"Adam was not an individual, the fall was collective" - Evil or Just Wrong? · What About "The Jimmy Akin Solution"? · 1909 vs § 390
We can, as Catholics, agree it is wrong, and at least evil on the level of distrust in the written word of God, as understood by the Church over centuries and at the Council of Trent.
But is there any evil in it beyond that? Yes.
While C. S. Lewis unfortunately part time embraced this error, like while writing The Problem of Pain, and while this may have been part of his reason not to convert to the true Church which at this time was soundly condemning this error (the book was published 1940, in 1950 Pope Pius XII, if still pope at this point, at least condemned polygenism:
37. When, however, there is question of another conjectural opinion, namely polygenism, the children of the Church by no means enjoy such liberty. For the faithful cannot embrace that opinion which maintains that either after Adam there existed on this earth true men who did not take their origin through natural generation from him as from the first parent of all, or that Adam represents a certain number of first parents. Now it is in no way apparent how such an opinion can be reconciled with that which the sources of revealed truth and the documents of the Teaching Authority of the Church propose with regard to original sin, which proceeds from a sin actually committed by an individual Adam and which, through generation, is passed on to all and is in everyone as his own.

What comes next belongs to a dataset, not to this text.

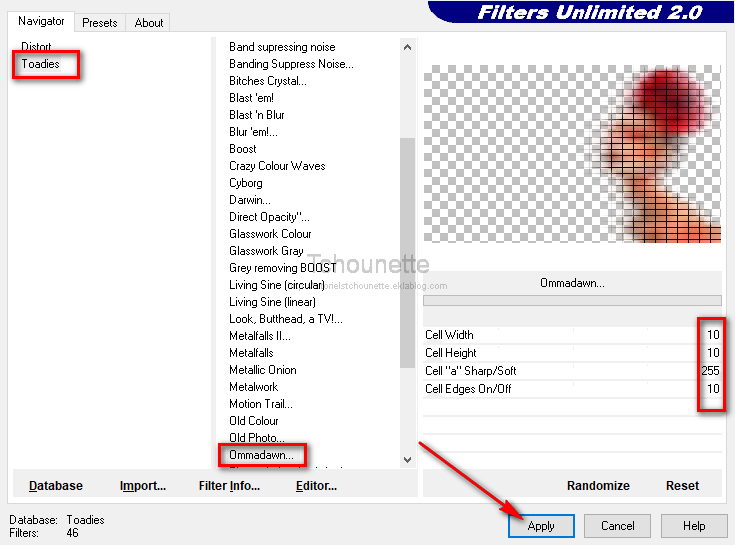Select the Glasswork Gray filter

266,251
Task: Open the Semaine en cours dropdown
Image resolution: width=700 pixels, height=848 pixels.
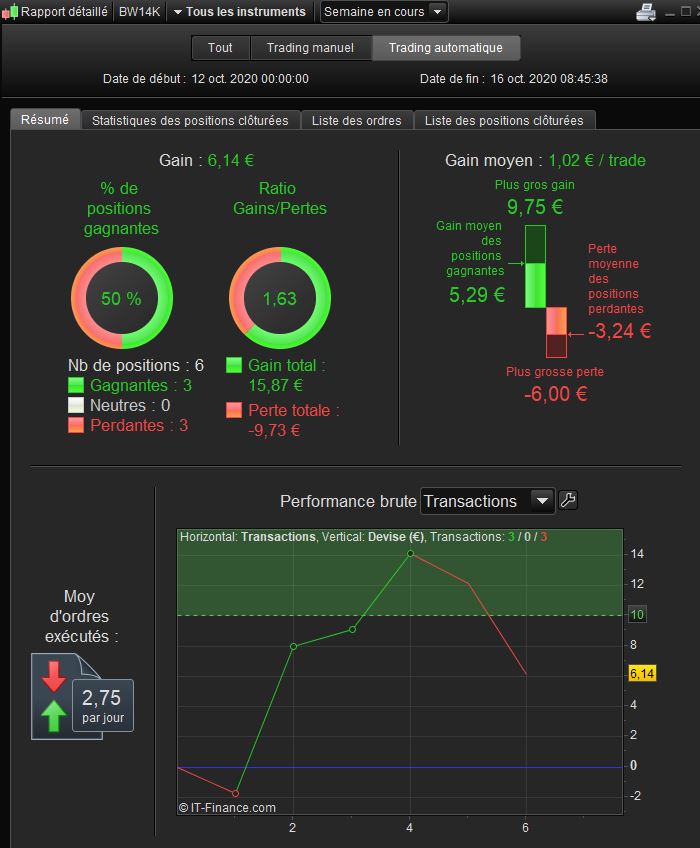Action: click(384, 11)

https://www.vatican.va/content/pius-xii/en/encyclicals/documents/hf_p-xii_enc_12081950_humani-generis.html
... while this is so, in other writings, he has actually provided an antidote. He has more than once reminded that while historically, empires may seem more perennial than individual people, seen from eternity the opposite is true : people will inherit Heaven or, if not, go to the fire first prepared for the Devil and his angels. And will enjoy or endure this eternally. Empires are over and done by the hour when the dead step up from their graves : dies irae, dies illa, solvet secla in favilla. All collectives except the most sacred are parts of the favilla, the ashes. Indeed, none of them has lasted the whole time from Adam to Doomsday.
There is a corrollary to this truth. Collectives do not have souls. As they do not have souls, they enjoy no free will. Only individual people do. Therefore the first sin had to be the sin of an individual man, not a "collective sin."

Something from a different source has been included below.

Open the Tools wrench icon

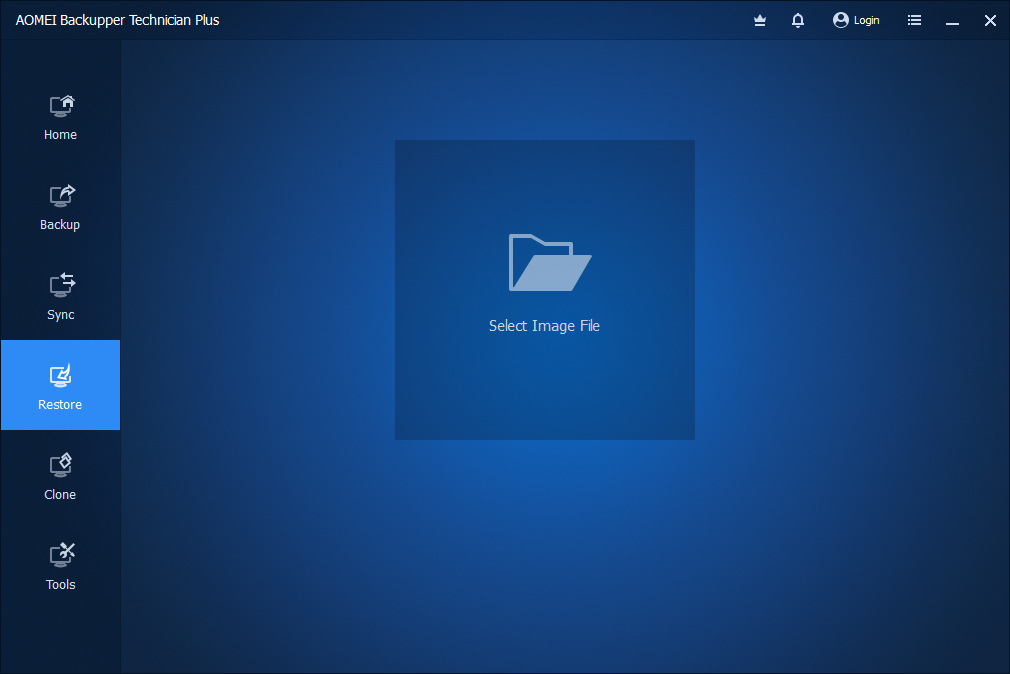[62, 555]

If the first sin had been a collective sin, it would not have been an expression of free will. It would have been as evil of God to punish me for a sin committed by my sixteen great-great-grandparents together that none committed individually, as it would have been to punish me for my daddy spraining his leg.
There is a name for the idea that the fall of man did not follow from a free decision of Adam. It's called Supralapsarian Calvinism. Any Calvinism, including Infralapsarians, claims we are born with no free will at all, at least as pertaining to our salvation, and if we are not predestined by God without our actual decision to be damned, then we are predestined by God without our actual decision to be saved. But Infralapsarians at least claim this state of affairs only came about by the sin of Adam. Supralapsarians claim, Adam's sin was also predestined.

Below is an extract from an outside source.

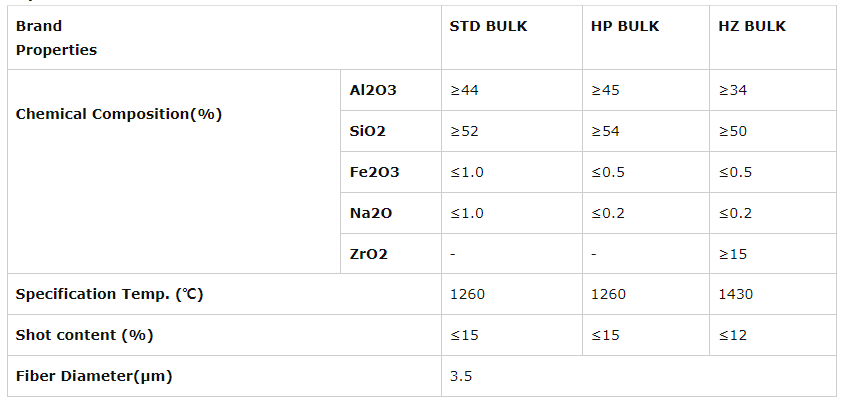
Task: Select the Fe2O3 label cell
Action: tap(374, 173)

The idea of a collective fall, as it denies freewill in the first human entity to fall, is a modern version of Supralapsarian Calvinism.
Let us recall. The council of Frankfurt, I think it was, stated "Deus neminem predestinat ad malum" - God predestines no one to evil. "Neminem" is singular, so it can readily be translated as no one to evil. God certainly sometimes targets collectives for destruction. But that is due to non-predestined, free-willed, sins of individual people.
But it is not just collectives, but also individuals, that suffer from the sin that is called original. Including individuals who have committed no individual sin themselves, like children born with spina bifida and dying soon. Hence, it is a horrendous blasphemy against the justice of God to claim that this is due to a non-freewilled, either predestined or "predestined by negligence" sin of a collective.
Hans Georg Lundahl
Paris
St. Peter in Chains, Dedicace
1.VIII.2023
Romae, in Exquiliis, Dedicatio sancti Petri Apostoli ad Vincula.